* **Data shown**
■ ■ ■ ■ ■ ■ ■

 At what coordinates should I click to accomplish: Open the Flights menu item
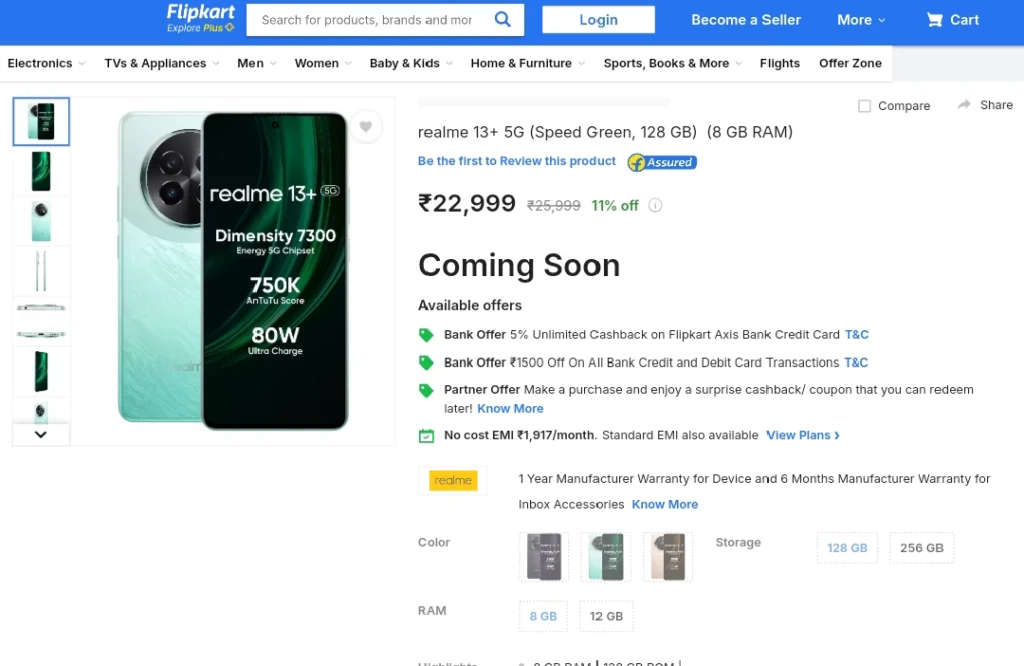pos(779,63)
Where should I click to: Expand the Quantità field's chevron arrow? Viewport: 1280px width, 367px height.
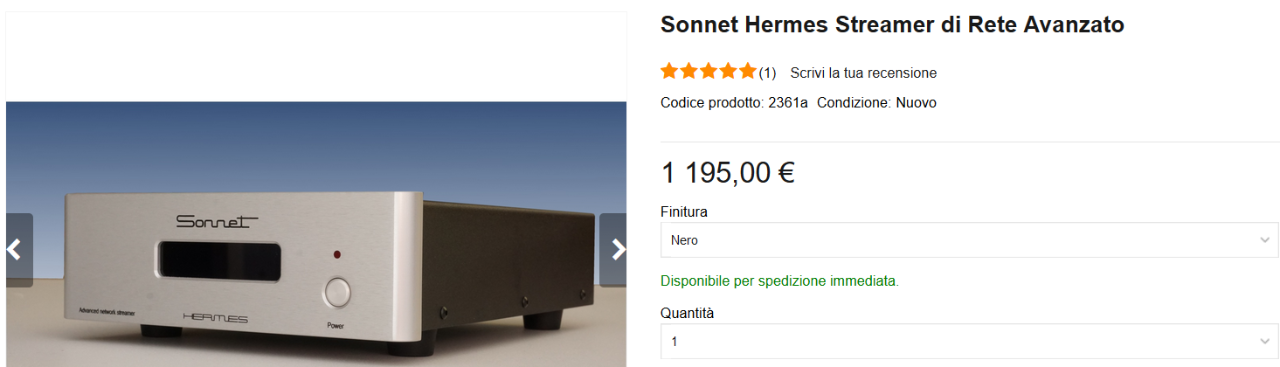1264,342
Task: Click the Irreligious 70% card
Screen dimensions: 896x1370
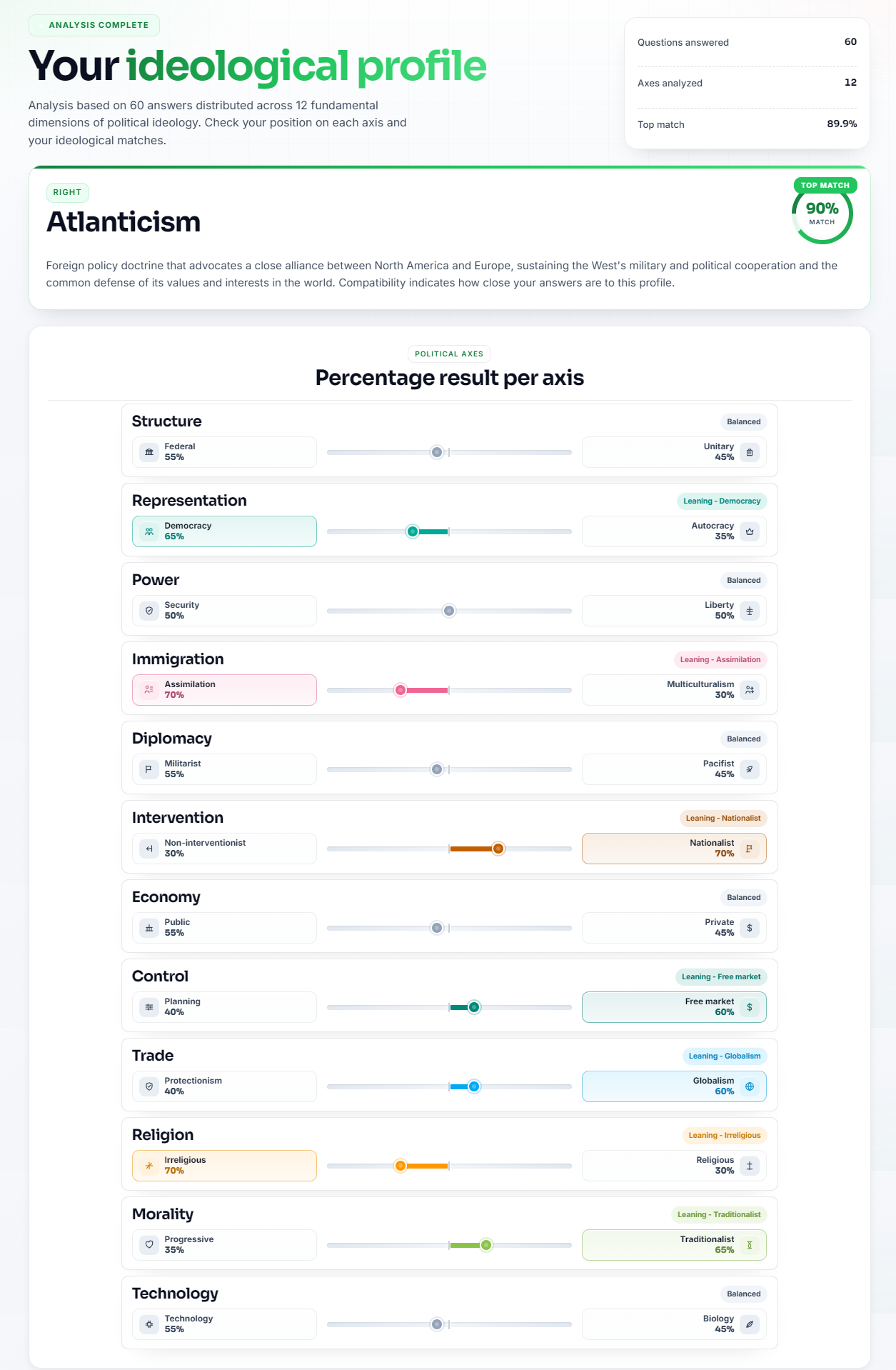Action: click(224, 1166)
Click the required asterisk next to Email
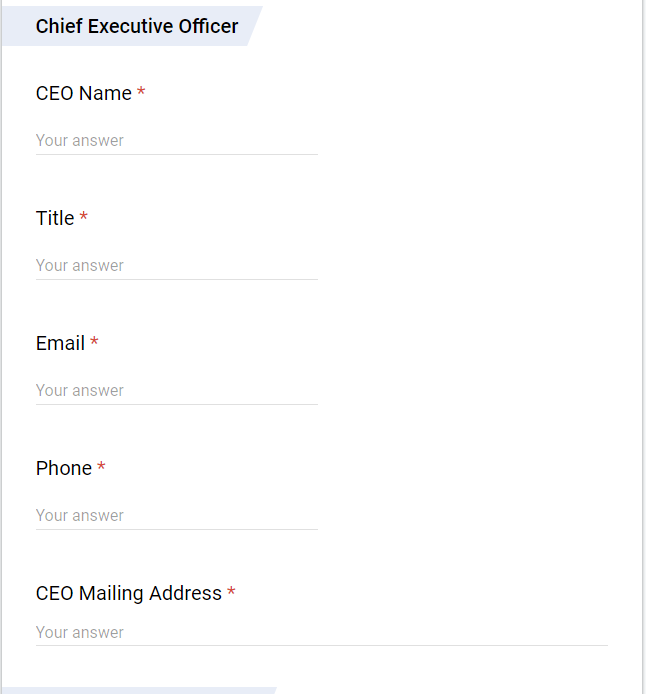Viewport: 646px width, 694px height. pos(94,343)
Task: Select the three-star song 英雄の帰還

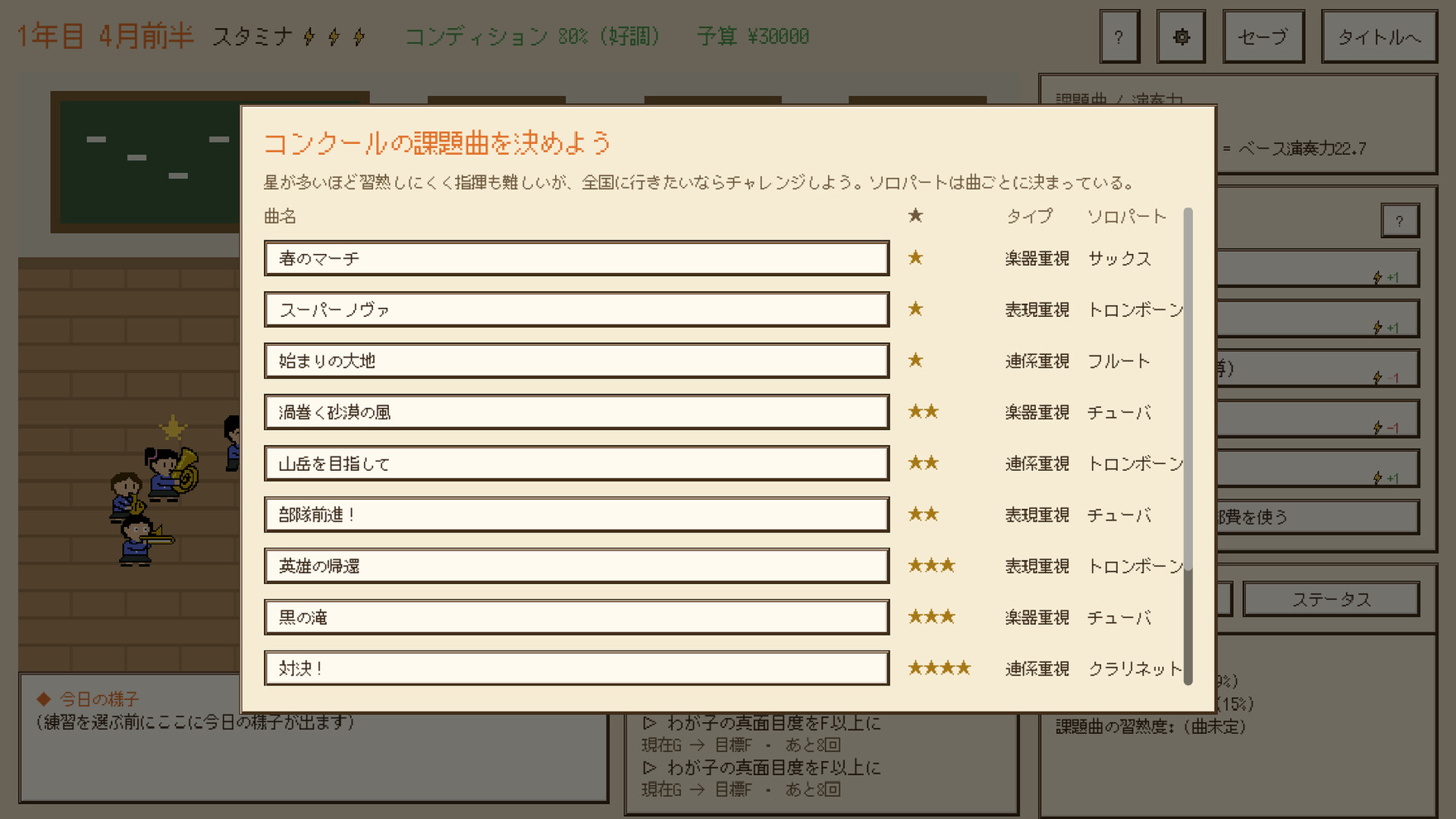Action: click(576, 566)
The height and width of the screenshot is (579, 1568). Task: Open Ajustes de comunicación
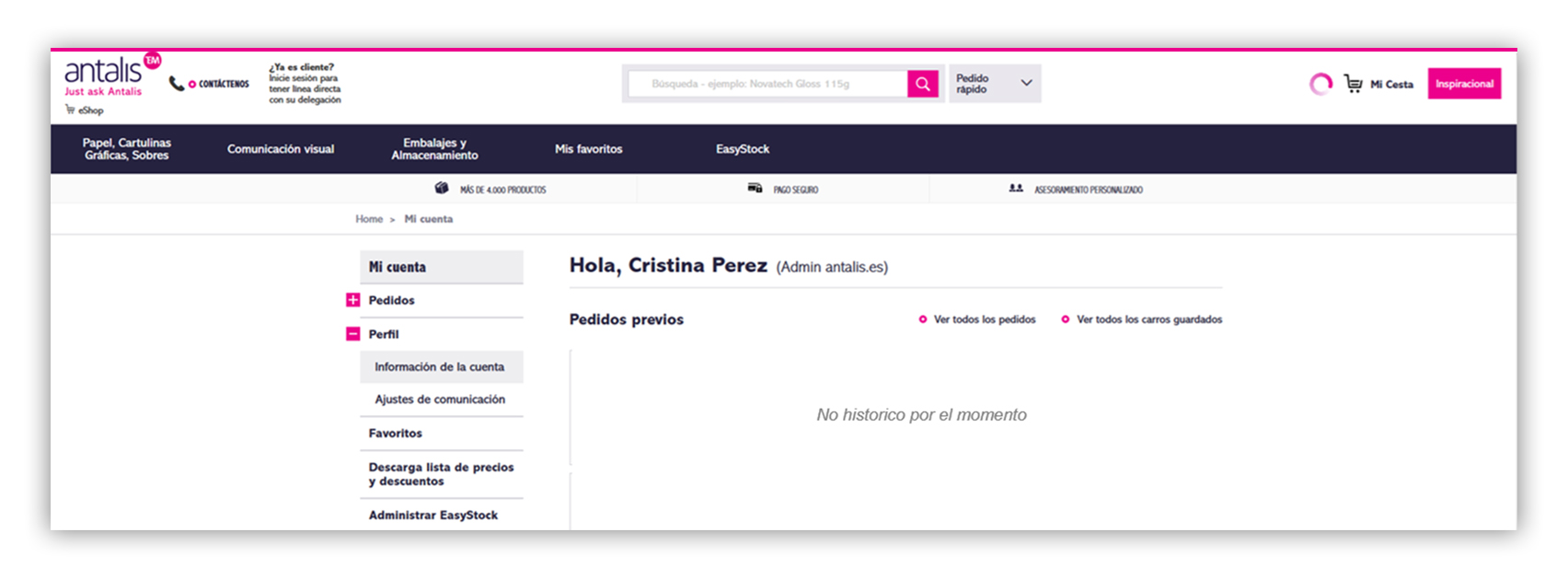pyautogui.click(x=440, y=400)
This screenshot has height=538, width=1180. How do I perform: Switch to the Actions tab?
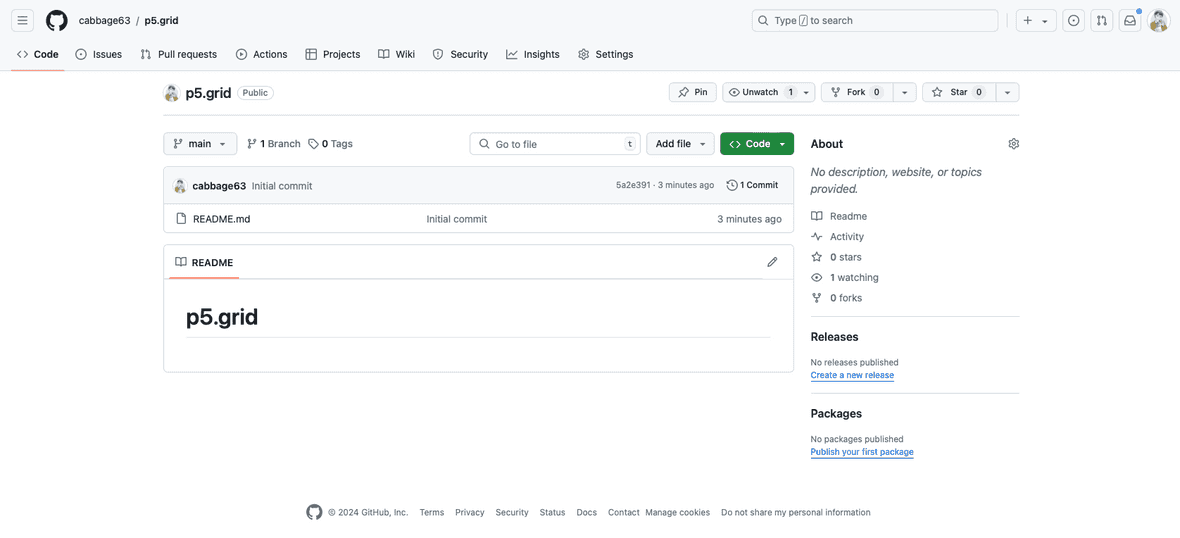261,54
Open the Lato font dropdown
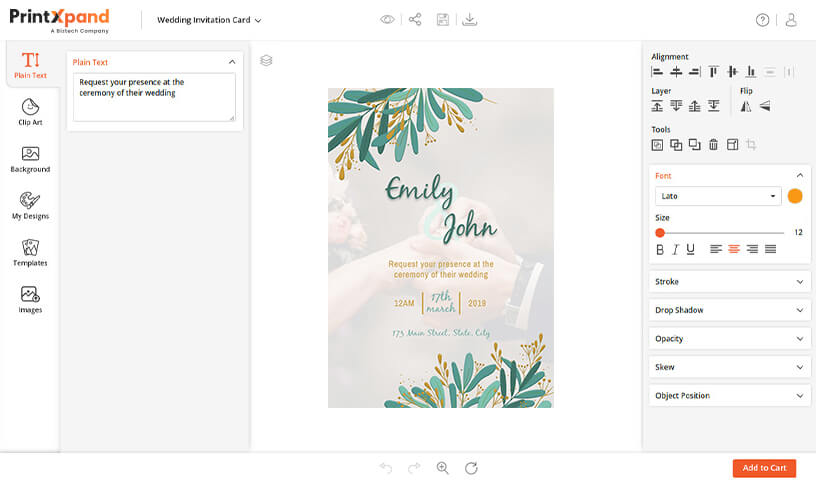Viewport: 816px width, 484px height. click(x=718, y=196)
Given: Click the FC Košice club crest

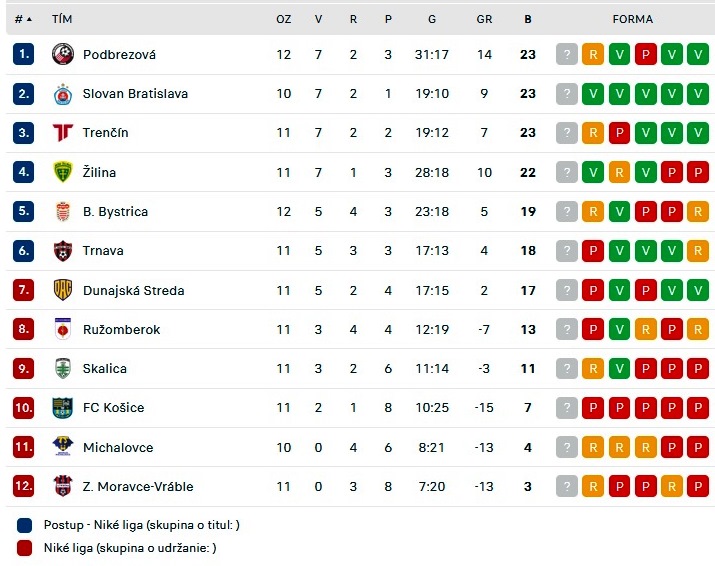Looking at the screenshot, I should (63, 408).
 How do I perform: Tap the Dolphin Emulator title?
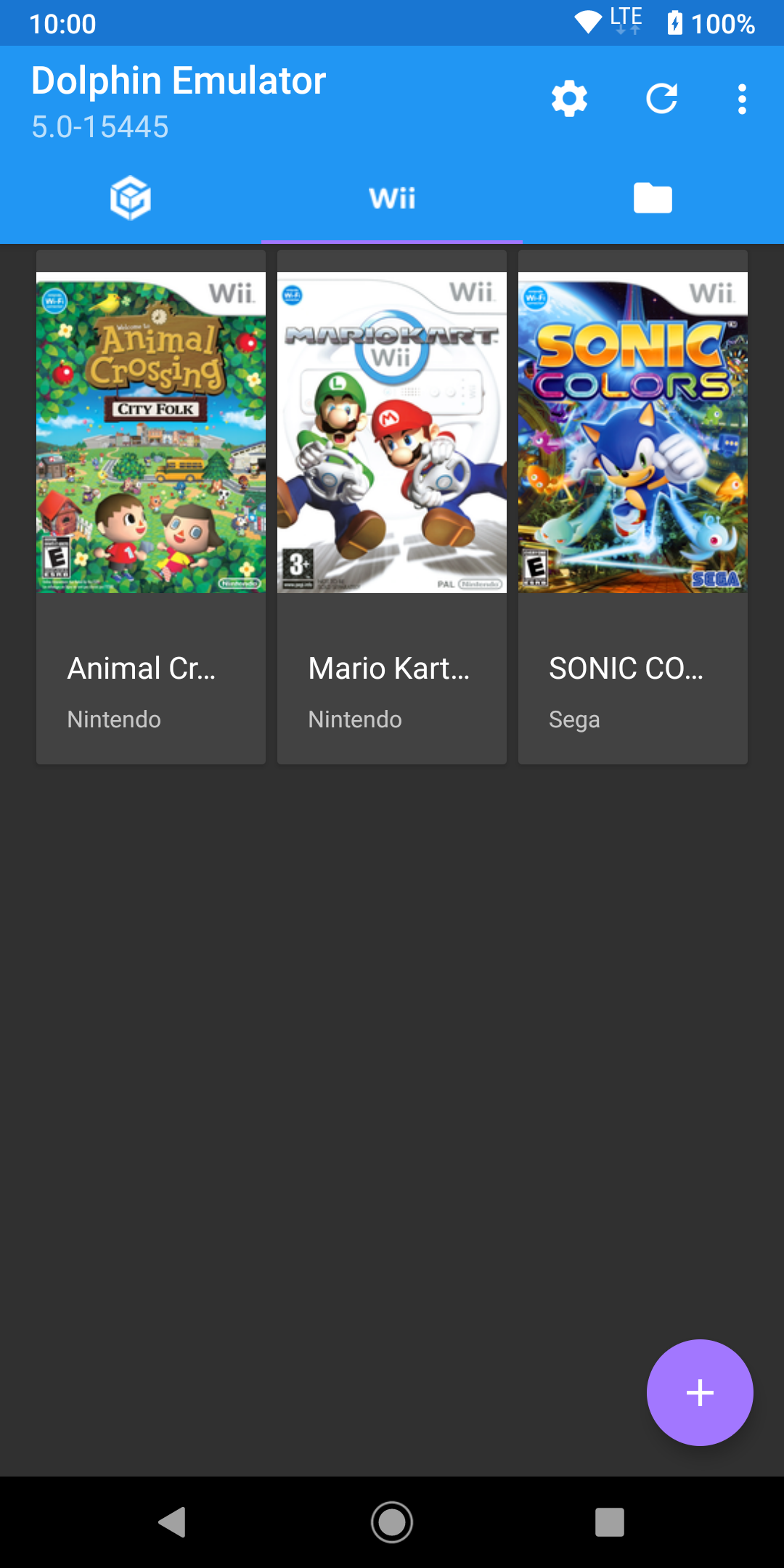click(x=179, y=81)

■ ■ ■ ■ ■ ■ ■

* **Goal of the exercise**
Would you set down every line of the data above exactly, skipping the pictures?

* **Answer for this exercise**
 At what coordinates should I click to accomplish: Open the Flights menu item
pos(779,63)
Where should I click to: Expand the Quantità field's chevron arrow? Viewport: 1280px width, 367px height.
1264,342
Task: Click the Irreligious 70% card
Screen dimensions: 896x1370
Action: click(224, 1166)
Click the required asterisk next to Email
Viewport: 646px width, 694px height. pos(94,343)
Task: Select the three-star song 英雄の帰還

Action: click(576, 566)
The height and width of the screenshot is (579, 1568). Task: Open Ajustes de comunicación
pyautogui.click(x=440, y=400)
This screenshot has height=538, width=1180. How do I perform: Switch to the Actions tab?
261,54
Open the Lato font dropdown
Viewport: 816px width, 484px height. click(x=718, y=196)
Given: Click the FC Košice club crest

Looking at the screenshot, I should (63, 408).
 How do I perform: Tap the Dolphin Emulator title?
click(x=179, y=81)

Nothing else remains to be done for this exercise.